Le décret modifiant le régime applicable aux anciens présidents de la République, que vous avez si facilement signé le 7 octobre 2021, est la preuve que vous rêvez d’une mission qui est nettement audessus de vos moyens et de vos capacités d’action. Ce décret, vous le savez mieux que moi, est une loi taillée sur mesure pour l’autre et sans vous offenser le moins du monde, ce texte a donné de vous une image dégradante. C’est comme si vous vous êtes enlevé quelque chose de votre intégrité de président de la République, chef de l’État.
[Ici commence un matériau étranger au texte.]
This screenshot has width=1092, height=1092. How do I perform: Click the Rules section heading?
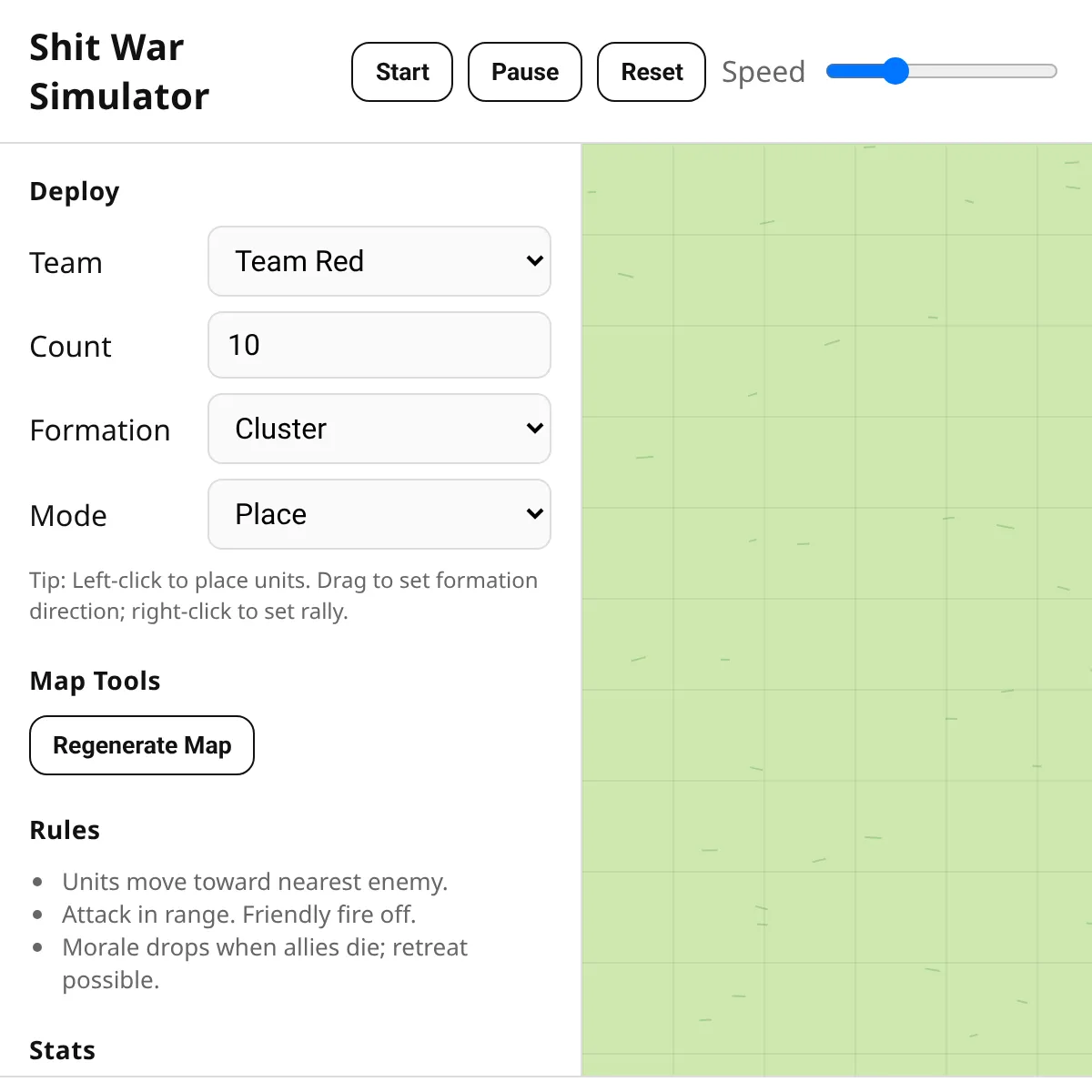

Vous vous êtes, comme on dit dans le jargon médical, mutilé au point où personne ne vous reconnaît sous les traits du 2 avril 2021.

Monsieur le Président,

Croyez-moi, ce n’est pas de gaieté de coeur que j’ai décidé de vous accrocher désormais ces malheureuses accolades. Mais vous ne me donnez pas le choix. Vous avez si vite échoué sur des questions extrêmement sensibles pour vos compatriotes. Non seulement vous n’avez pas pu épingler à votre tableau de chasse la moindre affaire de corruption, mais le scandale-phare de votre régime, les détournements, sur plusieurs années, des fonds destinés à armer les Forces armées nigériennes a été étouffé. Le fait est d’ailleurs moins grave que la main qui l’a porté. Pour paraphraser l’autre, vous avez poignardé l’État dans le dos et on ne peut perpétrer un tel acte sans être, sinon complice, du moins indulgent, visà- vis de ceux qui sont mis en cause dans le scandale du ministère de la Défense nationale. Vous avez pourtant clamé, haut et fort, que les auteurs et complices répondront de leurs actes devant la justice. Vous l’avez fait à Niamey, vous l’avez fait en dehors du Niger, notamment sur les antennes de la BBC.

Je voudrais, à la lumière de ce que vous venez de cautionner à propos du scandale du ministère de la Défense, et ces avantages taillés sur mesure pour votre prédécesseur, vous demander humblement de vous interdire de parler de lutte contre la corruption. Ce n’est plus la peine. Personne ne vous croit plus.